The code at https://github.com/mono/mono/blob/master/libgc/allchblk.c for GC_allochblk_nth implies that the GC_remap function is only called if the memory block found was valid. (This file doesn't quite match the line numbers of the stack trace, so presumably it is not exactly the same file.)
http://developer.apple.com/library/ios/#documentation/System/Conceptual/ManPages_iPhoneOS/man2/mprotect.2.html says that it might fail with EACCES, EINVAL, ENOTSUP which are 13, 22, & 45 respectively. One of the reports on SO says that they get an error 12 (ENOMEM).
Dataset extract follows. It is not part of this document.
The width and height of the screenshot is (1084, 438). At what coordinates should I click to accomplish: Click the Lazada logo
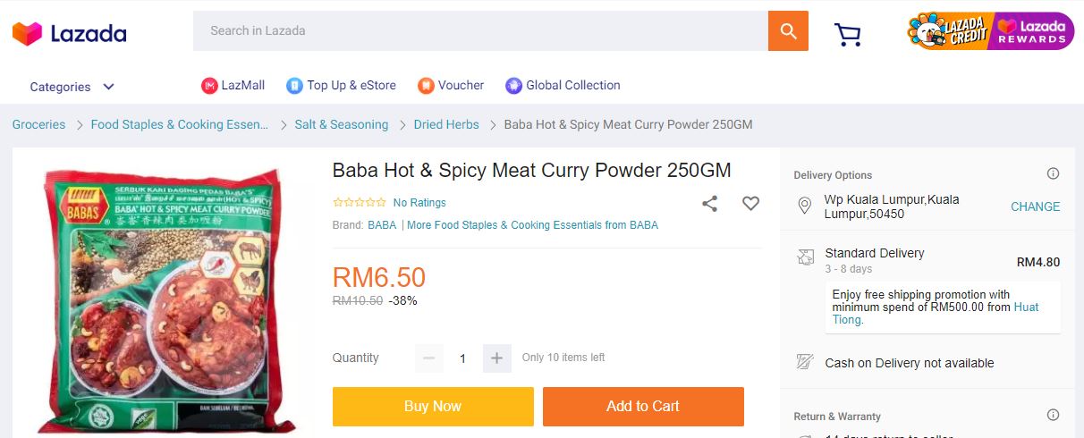pyautogui.click(x=69, y=34)
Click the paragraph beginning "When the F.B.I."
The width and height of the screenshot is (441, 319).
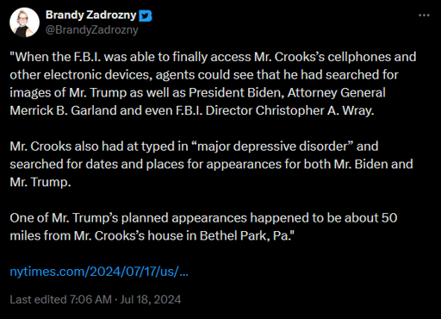213,84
I'm not sure what that means, as mprotect shouldn't be allocating memory, and the documentation doesn't say that is valid.
A more generic documentation at http://linux.die.net/man/2/mprotect indicates that ENOMEM can be caused by "Internal kernel structures could not be allocated. Or: addresses in the range [addr, addr+len] are invalid for the address space of the process, or specify one or more pages that are not mapped." How could this be?
We would much appreciate any suggestions on how we might move this forward. We are not doing anything other than C# code, and are not doing anything other than a periodic https read. What can we do to improve debugging (we can't trace anything as the app is killed by iOS). We have tried creating a simpler demonstration, but it does not fail fast enough to be worth using. If a Novell MonoTouch developer wants our source, we can provide it subject to the obvious confidentiality.
Solution 1:
Thanks to your reproduction we have found and corrected a very obscure issue in the garbage collector. It will be included in MonoTouch 4.0.2.